- **To do**: Only one stretch of the records below should be repeated. It starts with the line containing "You are a computer-use agent. 1398x1212" and goes on through the line containing "Select message 'O", exactly as written.

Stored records
▶

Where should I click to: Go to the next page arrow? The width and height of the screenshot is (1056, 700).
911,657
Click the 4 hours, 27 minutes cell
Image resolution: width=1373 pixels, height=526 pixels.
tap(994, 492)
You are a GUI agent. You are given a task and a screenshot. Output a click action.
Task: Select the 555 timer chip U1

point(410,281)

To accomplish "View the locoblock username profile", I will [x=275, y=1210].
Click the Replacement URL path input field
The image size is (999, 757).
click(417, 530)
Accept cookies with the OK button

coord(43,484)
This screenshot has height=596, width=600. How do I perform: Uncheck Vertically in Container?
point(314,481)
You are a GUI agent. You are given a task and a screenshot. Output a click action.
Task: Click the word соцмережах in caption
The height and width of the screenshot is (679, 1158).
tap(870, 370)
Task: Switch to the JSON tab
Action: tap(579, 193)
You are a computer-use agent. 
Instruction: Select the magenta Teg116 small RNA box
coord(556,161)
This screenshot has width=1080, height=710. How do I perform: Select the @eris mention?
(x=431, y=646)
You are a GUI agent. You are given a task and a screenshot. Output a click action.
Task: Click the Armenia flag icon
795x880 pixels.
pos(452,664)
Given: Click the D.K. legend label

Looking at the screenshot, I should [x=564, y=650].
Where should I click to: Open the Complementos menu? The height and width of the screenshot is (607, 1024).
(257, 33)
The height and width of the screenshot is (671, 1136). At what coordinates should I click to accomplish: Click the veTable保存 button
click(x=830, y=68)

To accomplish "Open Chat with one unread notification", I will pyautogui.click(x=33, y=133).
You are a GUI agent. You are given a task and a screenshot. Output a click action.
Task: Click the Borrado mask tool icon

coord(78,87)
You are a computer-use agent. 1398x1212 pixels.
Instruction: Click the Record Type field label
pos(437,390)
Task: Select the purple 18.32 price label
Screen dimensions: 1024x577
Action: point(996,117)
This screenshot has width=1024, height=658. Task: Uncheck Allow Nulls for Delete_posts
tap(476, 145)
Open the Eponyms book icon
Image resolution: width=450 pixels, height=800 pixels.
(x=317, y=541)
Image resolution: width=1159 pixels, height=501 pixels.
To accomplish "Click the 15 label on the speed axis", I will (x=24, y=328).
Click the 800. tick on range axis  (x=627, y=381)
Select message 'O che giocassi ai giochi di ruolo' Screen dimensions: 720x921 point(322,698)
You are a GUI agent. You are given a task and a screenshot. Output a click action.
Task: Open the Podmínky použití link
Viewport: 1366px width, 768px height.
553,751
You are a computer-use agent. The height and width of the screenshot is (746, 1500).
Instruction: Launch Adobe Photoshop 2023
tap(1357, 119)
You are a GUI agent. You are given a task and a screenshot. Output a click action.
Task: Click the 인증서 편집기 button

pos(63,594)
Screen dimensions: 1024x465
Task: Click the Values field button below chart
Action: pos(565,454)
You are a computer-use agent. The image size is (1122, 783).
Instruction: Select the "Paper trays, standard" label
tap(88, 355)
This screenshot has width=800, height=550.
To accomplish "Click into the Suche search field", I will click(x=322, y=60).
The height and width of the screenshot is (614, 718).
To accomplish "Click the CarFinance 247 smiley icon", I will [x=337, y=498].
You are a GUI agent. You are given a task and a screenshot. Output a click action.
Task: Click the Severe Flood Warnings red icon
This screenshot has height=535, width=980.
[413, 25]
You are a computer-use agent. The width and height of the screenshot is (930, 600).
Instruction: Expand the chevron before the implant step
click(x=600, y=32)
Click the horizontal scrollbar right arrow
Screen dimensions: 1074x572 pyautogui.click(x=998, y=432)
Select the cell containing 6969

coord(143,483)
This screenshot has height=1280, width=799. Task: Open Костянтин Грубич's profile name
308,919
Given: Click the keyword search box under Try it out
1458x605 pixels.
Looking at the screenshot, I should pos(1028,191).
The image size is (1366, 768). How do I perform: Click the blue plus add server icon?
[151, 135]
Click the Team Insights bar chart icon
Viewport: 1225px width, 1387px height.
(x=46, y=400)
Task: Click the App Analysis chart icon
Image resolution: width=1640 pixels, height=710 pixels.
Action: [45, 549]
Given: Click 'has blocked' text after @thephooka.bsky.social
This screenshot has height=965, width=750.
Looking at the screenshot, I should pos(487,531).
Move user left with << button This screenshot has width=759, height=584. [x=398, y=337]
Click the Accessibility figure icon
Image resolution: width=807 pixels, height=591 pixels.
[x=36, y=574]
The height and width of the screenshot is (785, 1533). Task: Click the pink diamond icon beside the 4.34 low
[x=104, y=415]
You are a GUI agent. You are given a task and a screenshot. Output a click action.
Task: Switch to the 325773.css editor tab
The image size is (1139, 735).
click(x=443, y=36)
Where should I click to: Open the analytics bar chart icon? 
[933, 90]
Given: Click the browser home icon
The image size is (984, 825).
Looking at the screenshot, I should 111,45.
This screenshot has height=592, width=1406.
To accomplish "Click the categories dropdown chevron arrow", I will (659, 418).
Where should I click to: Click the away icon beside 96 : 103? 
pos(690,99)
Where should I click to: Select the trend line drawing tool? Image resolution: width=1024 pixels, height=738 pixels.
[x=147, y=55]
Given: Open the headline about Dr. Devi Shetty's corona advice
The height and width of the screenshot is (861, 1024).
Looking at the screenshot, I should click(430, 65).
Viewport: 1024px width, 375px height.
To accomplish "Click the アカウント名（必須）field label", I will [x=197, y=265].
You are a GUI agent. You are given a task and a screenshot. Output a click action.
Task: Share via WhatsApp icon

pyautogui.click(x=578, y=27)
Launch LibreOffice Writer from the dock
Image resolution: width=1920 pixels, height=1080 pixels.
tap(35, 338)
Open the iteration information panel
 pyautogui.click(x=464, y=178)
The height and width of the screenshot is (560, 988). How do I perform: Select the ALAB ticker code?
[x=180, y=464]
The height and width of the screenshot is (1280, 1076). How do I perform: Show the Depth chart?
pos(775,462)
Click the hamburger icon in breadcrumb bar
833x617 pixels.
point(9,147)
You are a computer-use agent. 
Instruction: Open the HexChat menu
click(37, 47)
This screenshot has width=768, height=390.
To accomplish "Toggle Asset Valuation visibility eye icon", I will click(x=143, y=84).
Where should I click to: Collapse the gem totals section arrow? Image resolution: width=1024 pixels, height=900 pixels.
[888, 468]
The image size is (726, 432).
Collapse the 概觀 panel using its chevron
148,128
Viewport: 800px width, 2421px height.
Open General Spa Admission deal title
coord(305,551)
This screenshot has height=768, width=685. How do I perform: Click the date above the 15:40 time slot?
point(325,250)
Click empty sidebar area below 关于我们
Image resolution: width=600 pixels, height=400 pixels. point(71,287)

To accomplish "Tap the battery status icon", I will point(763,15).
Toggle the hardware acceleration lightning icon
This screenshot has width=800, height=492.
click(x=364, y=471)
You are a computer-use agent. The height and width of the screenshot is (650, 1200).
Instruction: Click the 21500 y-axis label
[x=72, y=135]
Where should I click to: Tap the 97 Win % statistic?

◀

- **Final answer**:
You are a computer-use agent. 1398x1212 pixels.
Instruction: Click the Record Type field label
pos(437,390)
Task: Select the purple 18.32 price label
Screen dimensions: 1024x577
Action: point(996,117)
This screenshot has width=1024, height=658. Task: Uncheck Allow Nulls for Delete_posts
tap(476, 145)
Open the Eponyms book icon
Image resolution: width=450 pixels, height=800 pixels.
(x=317, y=541)
Image resolution: width=1159 pixels, height=501 pixels.
To accomplish "Click the 15 label on the speed axis", I will (x=24, y=328).
Click the 800. tick on range axis  (x=627, y=381)
Select message 'O che giocassi ai giochi di ruolo' Screen dimensions: 720x921 point(322,698)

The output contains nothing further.